Reproduce the records word for word, from the first line through the line containing "[x=448, y=438]", with that line included.

[Records from a pointing dataset]
......
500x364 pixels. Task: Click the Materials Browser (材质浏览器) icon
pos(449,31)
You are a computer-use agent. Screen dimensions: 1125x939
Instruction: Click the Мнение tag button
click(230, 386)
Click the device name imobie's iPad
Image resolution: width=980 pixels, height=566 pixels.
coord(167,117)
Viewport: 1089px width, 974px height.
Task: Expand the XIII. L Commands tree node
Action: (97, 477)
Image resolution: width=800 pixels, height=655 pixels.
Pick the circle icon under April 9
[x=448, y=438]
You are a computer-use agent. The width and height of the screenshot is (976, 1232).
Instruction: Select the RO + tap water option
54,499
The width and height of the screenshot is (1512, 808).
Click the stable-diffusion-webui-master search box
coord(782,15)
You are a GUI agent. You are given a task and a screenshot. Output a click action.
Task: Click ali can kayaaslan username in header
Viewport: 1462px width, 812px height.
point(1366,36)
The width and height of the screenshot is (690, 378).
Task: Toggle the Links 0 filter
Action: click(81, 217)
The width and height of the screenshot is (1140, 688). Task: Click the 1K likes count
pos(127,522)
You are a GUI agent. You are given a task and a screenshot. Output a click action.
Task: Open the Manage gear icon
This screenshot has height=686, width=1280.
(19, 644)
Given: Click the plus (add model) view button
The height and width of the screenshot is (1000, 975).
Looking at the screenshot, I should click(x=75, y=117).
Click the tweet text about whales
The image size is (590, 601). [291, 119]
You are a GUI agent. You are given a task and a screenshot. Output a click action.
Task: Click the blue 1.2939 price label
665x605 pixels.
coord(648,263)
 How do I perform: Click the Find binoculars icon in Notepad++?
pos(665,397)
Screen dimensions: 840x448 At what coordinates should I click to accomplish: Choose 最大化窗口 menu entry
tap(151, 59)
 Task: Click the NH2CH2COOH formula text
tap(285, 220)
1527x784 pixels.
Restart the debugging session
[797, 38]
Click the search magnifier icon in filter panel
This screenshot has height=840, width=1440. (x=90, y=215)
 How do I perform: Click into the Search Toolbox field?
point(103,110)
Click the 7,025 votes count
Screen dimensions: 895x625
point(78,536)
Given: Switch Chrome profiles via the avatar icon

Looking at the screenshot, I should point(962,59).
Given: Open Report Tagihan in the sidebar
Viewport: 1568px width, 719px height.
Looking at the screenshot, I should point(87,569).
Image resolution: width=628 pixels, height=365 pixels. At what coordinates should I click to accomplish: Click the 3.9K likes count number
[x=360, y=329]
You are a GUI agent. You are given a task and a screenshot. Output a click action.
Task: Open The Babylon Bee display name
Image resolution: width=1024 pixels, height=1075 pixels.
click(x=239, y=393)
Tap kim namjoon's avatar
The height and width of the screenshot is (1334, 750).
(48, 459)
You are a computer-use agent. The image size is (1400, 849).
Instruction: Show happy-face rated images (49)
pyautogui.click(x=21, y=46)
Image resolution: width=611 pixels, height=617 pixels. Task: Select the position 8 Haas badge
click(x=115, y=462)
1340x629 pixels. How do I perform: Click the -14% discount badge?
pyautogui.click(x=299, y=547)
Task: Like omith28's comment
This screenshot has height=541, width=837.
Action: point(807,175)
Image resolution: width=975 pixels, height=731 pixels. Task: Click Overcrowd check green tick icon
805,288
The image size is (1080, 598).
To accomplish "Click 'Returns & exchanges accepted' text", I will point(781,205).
......
Result »
500x364 pixels. Task: Click the Materials Browser (材质浏览器) icon
pos(449,31)
You are a computer-use agent. Screen dimensions: 1125x939
Instruction: Click the Мнение tag button
click(230, 386)
Click the device name imobie's iPad
Image resolution: width=980 pixels, height=566 pixels.
coord(167,117)
Viewport: 1089px width, 974px height.
Task: Expand the XIII. L Commands tree node
Action: (97, 477)
Image resolution: width=800 pixels, height=655 pixels.
Pick the circle icon under April 9
[x=448, y=438]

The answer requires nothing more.